Even as a child, I remember our freezer was always stuffed with cold cuts. Small bags of sausages in assorted sizes, meatloaf, bacon, ham and salami in a variety of shades of pink stuffed alongside raw meat, fish and chicken. If I ever felt peckish, which was several times a day, as a matter of course I’d open the freezer and pick out a slice of pink pork salami or ham and pop it in my mouth.
In those days our cold cuts came from two or three cold storages. There was Café Galleries at one end of Breach Candy and Great Eastern Stores at the other, and there was Francoise Maison up Cumballa Hill. As kids we’d eagerly watch large blocks of ham, luncheon meat and long sausages of salami being sliced on a shiny rotating meat slicer, the portions then wrapped in thin plastic or butter paper as we went off in hungry anticipation.
Today eating cold-cuts may be kosher, but back then there were just some partakers, including a few Parsis, Christians and Anglo-Indians who rejoiced in charcuterie.
Charcuterie is an ancient art that goes back at least 6,000 years and can be explained simply as the preservation of meat through curing, smoking and salting. In India, though, it’s a little more recent. Though pork eating in India can be traced as far back as the 11th century, in modern times, the demand for processed pork and meats dropped anchor with British troops stationed in India sometime around World War 1. The soldiers could not deal with our spices, curries and vegetables (such fools), and yearned for food and meat that tasted like home, and so they turned to the Sonkars.

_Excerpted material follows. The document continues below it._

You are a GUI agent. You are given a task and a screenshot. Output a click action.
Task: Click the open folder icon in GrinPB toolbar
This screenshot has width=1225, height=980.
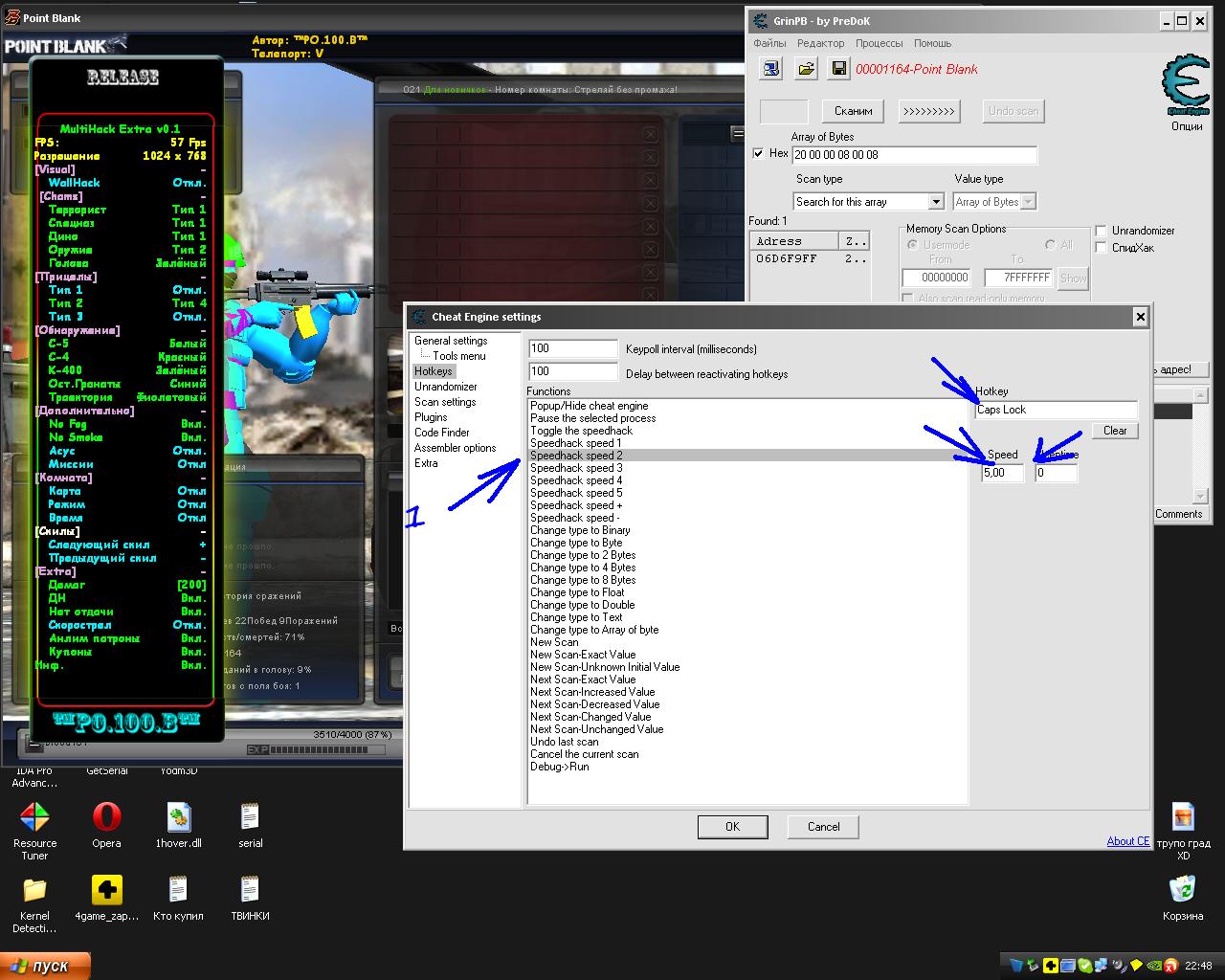coord(806,68)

The Sonkars were a Hindu community from in and around central India. Legend says they were traditionally butchers who reared goats, but converted to rearing pigs and selling pork to prevent Aurangzeb from converting them to Islam. That was jolly for the British soldiers, who taught the Sonkars their recipes and the Sonkars in return started manufacturing ham, sausages and bacon, and earned the epithet Baconwallah. The Baconwallahs even travelled with the battalions, ensuring that the soldiers had a steady supply of processed meats.
By the 1940s and ’50s, India’s big cities had enough Christians, Parsis, Anglo-Indians, foreigners, five-star hotels, and ship chandlers with an appetite for pork products to warrant a whole pork-processing factory. And the Emprassa Sausage Factory, along with Shalimar Cold Storage and Farm Products, were born.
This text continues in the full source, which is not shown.